Entretanto, segundo o STJ, isso não quer dizer que o magistrado possua algum supedâneo para prever o término da incidência das astreintes, haja vista que a sua finalidade é induzir o devedor ao pagamento, portanto, deve perdurar até o momento em que a obrigação for adimplida ou se tornar impossível a posteriori:
“No entanto, não há fundamento legal, nem lógico, para a fixação de termo final para a incidência da multa. Tal marco será o dia do cumprimento da obrigação. Enquanto não cumprida a ordem judicial a multa incidirá.” (Voto do Min. Rel. Humberto Gomes de Barros nos autos do REsp nº 890.900/SP, DJ 13.05.2008)
No entanto, são legitimas algumas sugestões dadas pela jurisprudência no sentido de embasar o juiz quando da fixação das astreintes.
Nas entrelinhas, percebe-se que o real sentido da existência desta multa é dar maior prestígio e exigibilidade às decisões judiciais. Por isso, a orientação da massiva jurisprudência é a de se aplicar os valores levando em consideração a possibilidade máxima do devedor em arcar com o ônus da desobediência do comando judicial.
Não se pode deixar de ressaltar que o devedor possui meios imediatos para impugnar a aplicação das astreintes, mas, na maioria das vezes, por afronta ao mandamento judicial, opta por se quedar inerte ao cumprimento da obrigação e nem sequer informa o juízo dos motivos do não-cumprimento.
Por estas razões, as astreintes deverão vigorar até o adimplemento da obrigação ou a impossibilidade superveniente de se cumpri-la, não podendo o magistrado converter a obrigação em perdas e danos ex offício, pois violaria a finalidade legal das astreintes, qual seja, penalizar o devedor recalcitrante em cumprir a obrigação judicialmente imposta.
Inadequado seria olvidar de que o ponto mais importante trazido pela Lei nº 8.952/94, em alteração ao Código de Processo Civil, foi a alteração da regra geral de conversão ex offício das obrigações de fazer em perdas e danos pela execução específica.
Portanto, cumpre ao magistrado apenas modular os valores periódicos das astreintes para mantê-las num patamar necessário a compelir o devedor ao adimplemento, pouco importando o montante em que a dívida já se encontra, eis que tal fato só se dá, em grande parte, pela desídia do devedor.

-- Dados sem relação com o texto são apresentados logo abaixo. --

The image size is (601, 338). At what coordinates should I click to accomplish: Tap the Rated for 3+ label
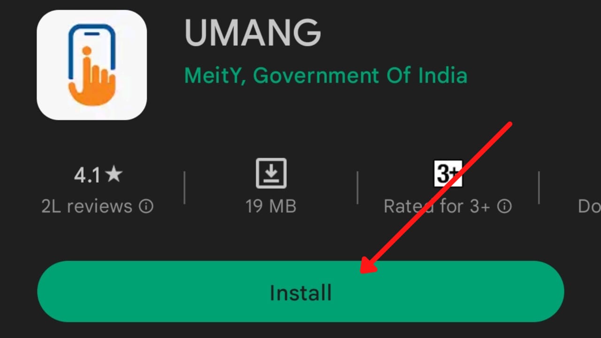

Vejamos, então, um julgado do Tribunal de Justiça de São Paulo que corrobora as afirmações até então feitas:
“As astreintes foram instituídas para convencer o devedor a cumprir a obrigação de fazer em tempo razoável (...), quando ocorre o imcumprimento injustificado, com o devedor pouco ou nada se importando com a possível incidência das astreintes, a sua exigibilidade passa a ser questão de honra para a efetividade do processo.” (RT 792/253)
Por derradeiro, cumpre transcrever os brilhantes apontamentos de Nelson Nery e Rosa Maria de Andrade Nery que sintetizam o pensamento aqui exposto sobre o tema:
“Não há limites para a fixação da multa, e sua imposição deve ser em valor elevado, para que iniba o devedor com intenção de descumprir a obrigação. O objetivo precípuo das astreintes é compelir o devedor a cumprir a obrigação e sensibilizá-lo de que vale mais a pena cumprir a obrigação do que pagar a pena pecuniária. A ilimitação da multa nada tem a ver com o enriquecimento ilícito do credor, porque não é contraprestação de obrigação, nem tem caráter reparatório (Código de processo civil comentado e legislação extravagante, 7. ed. São Paulo: Revista dos Tribunais, 2003, v. I, p. 1013).”